For Tstotetsi, the New Skool Orchestra is the voice of young musicians and composers seeking to reach greater musical, social and educational depths.
“New Skool seeks to give young composers the courage to keep producing music of the highest quality, giving them the chance, through the orchestra, to hear and thoroughly develop their music,” he said.
He added that the orchestra is a symbol of the unity between the different ethnic groups of South Africa, an ideal that the previous generation strove for.
Brooks seconded Tsotetsi’s sentiment, saying that music can act as the bridge between the social fractures in this country.
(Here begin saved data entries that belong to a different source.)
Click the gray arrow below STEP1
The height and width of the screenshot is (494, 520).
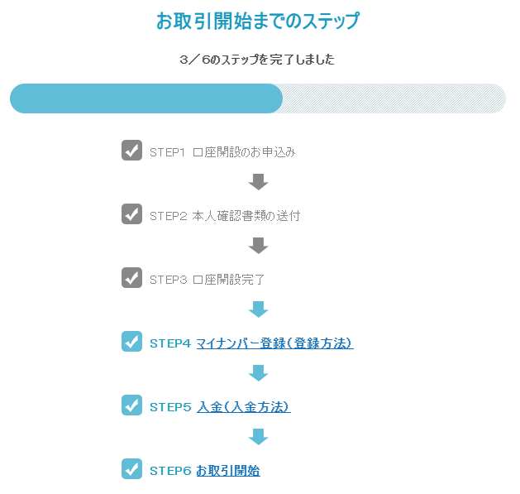(258, 182)
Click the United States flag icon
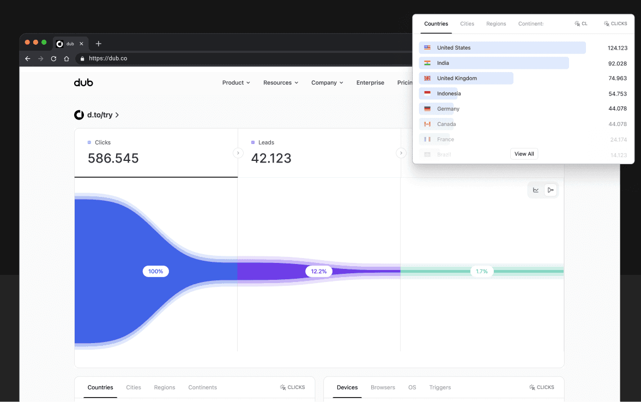 (427, 48)
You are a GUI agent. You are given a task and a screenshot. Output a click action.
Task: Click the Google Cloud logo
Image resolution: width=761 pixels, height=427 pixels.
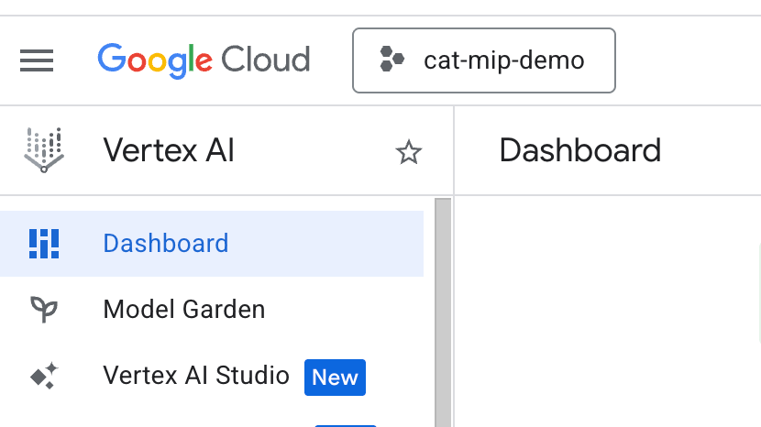[204, 60]
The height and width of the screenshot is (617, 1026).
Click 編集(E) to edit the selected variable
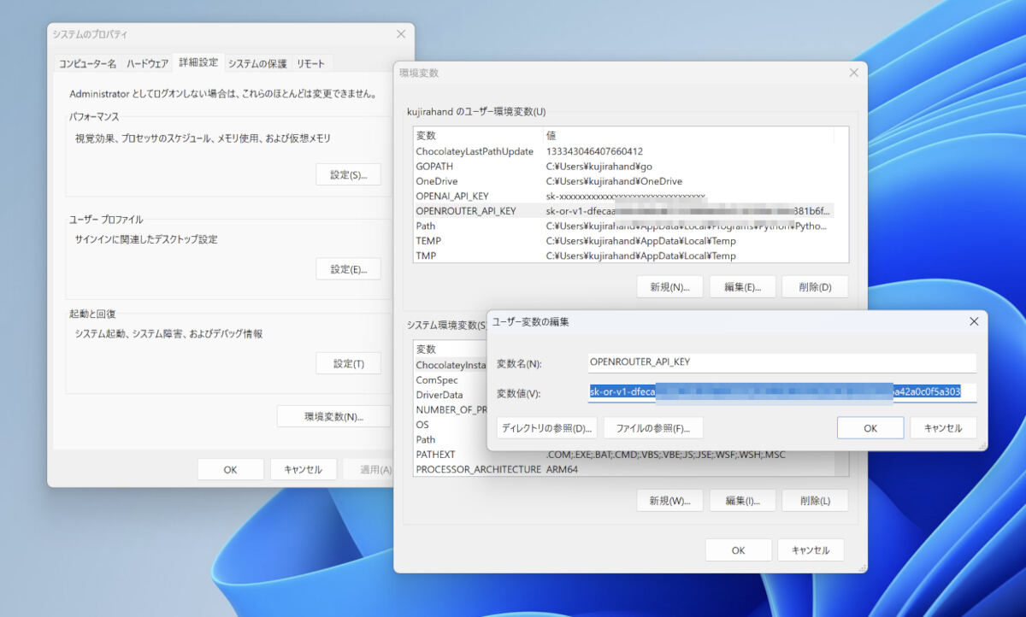click(x=742, y=286)
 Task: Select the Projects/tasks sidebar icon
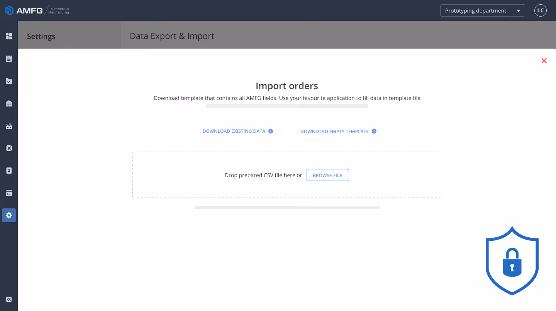click(8, 81)
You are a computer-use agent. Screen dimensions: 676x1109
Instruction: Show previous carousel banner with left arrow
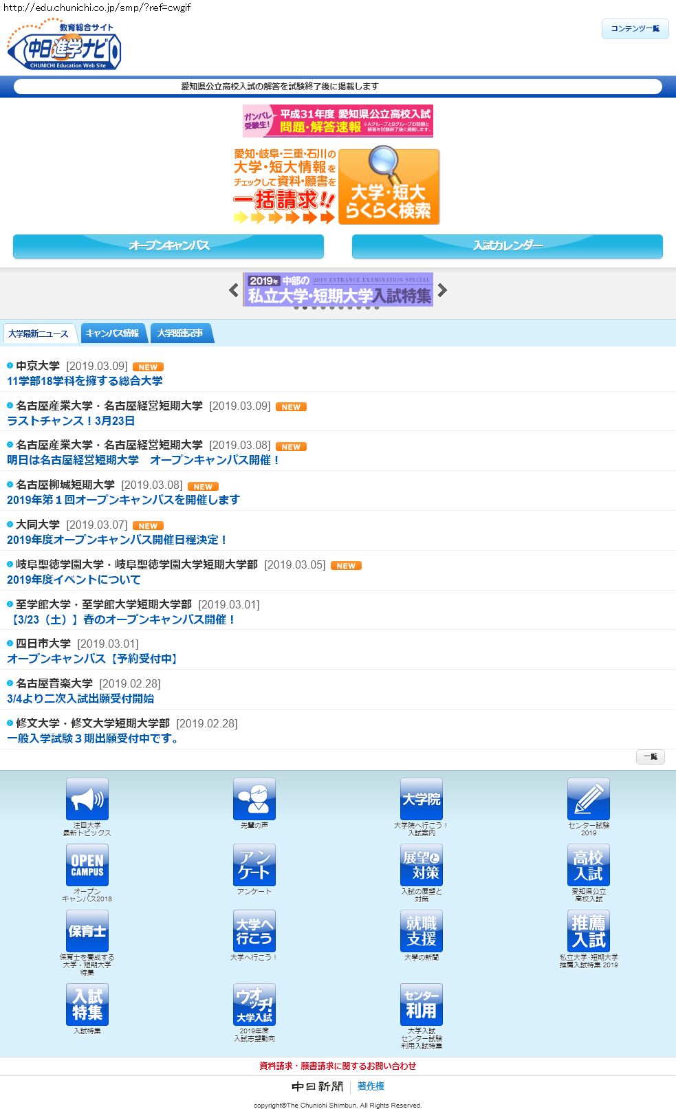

“South Africa is such an ingredient of colours and flavours and so are its people – therefore the music will be a vibrant mix of all these cultures,” he said.
Developing young musical talent
Miagi was established in 2001 as a not-for-profit organisation.
Brooks, himself a well-travelled tenor, said that it grew from a series of concerts he hosted, which brought together a number of genres and many acclaimed artists, including Miriam Makeba.
Miagi was established after Brooks obtained funding from the South African government and the EU. With the support of the national Department of Arts and Culture, the organisation has built a countrywide network of music education initiatives that has developed young local talent, particularly those from disadvantaged backgrounds.
From this wealth of musical talent came the orchestra and big band.
The best students often perform with world-famous musicians at Miagi’s international intercultural events.
Miagi has grown to an extent that Brooks was able to open a new music centre in Soweto. The Cape Gate Miagi Centre for Music was opened on 29 May 2011 and is situated on the premises of the Morris Isaacson High School in the suburb of Jabavu, central Soweto.
A donation by the philanthropic Kaplan-Kuschlik Education Foundation, as well as the National Lottery Distribution Trust Fund, made the construction of the centre possible.